▼
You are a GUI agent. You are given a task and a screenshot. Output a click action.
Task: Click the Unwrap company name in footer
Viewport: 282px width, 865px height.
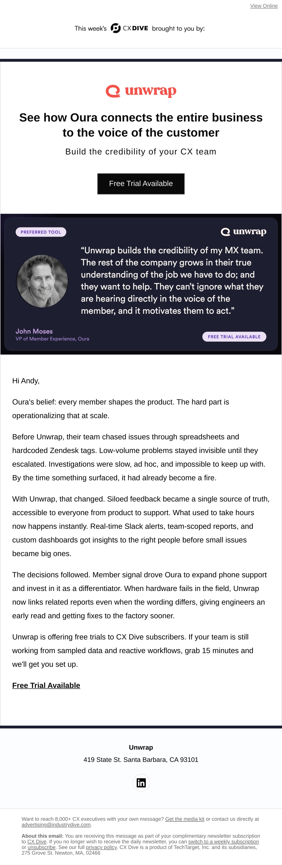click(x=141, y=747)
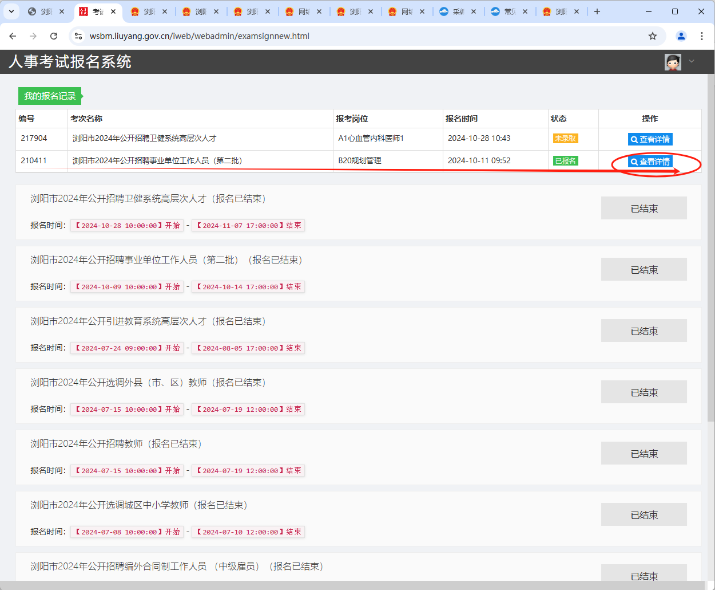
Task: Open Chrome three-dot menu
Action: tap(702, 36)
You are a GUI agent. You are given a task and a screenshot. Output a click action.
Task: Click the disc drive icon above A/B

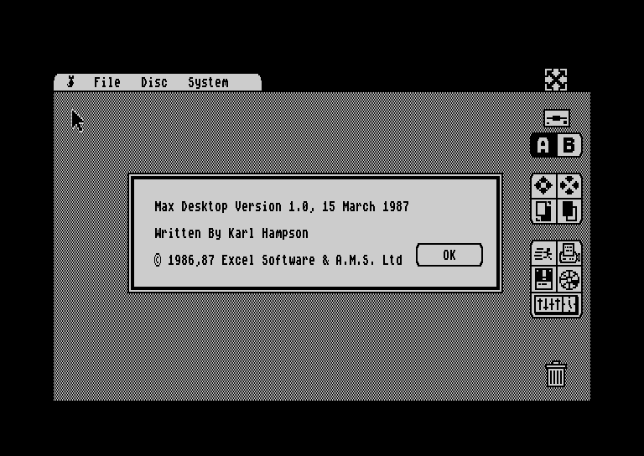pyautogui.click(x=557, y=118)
▲
Task to complete » Extract word for word every line from the line that contains "Task: Click the Unwrap company name in footer" to the final line of the data, both included, and nothing else; skip the pictures.

Answer to this problem »
Task: Click the Unwrap company name in footer
Viewport: 282px width, 865px height.
click(x=141, y=747)
Task: Open Chrome three-dot menu
Action: tap(702, 36)
You are a GUI agent. You are given a task and a screenshot. Output a click action.
Task: Click the disc drive icon above A/B

pyautogui.click(x=557, y=118)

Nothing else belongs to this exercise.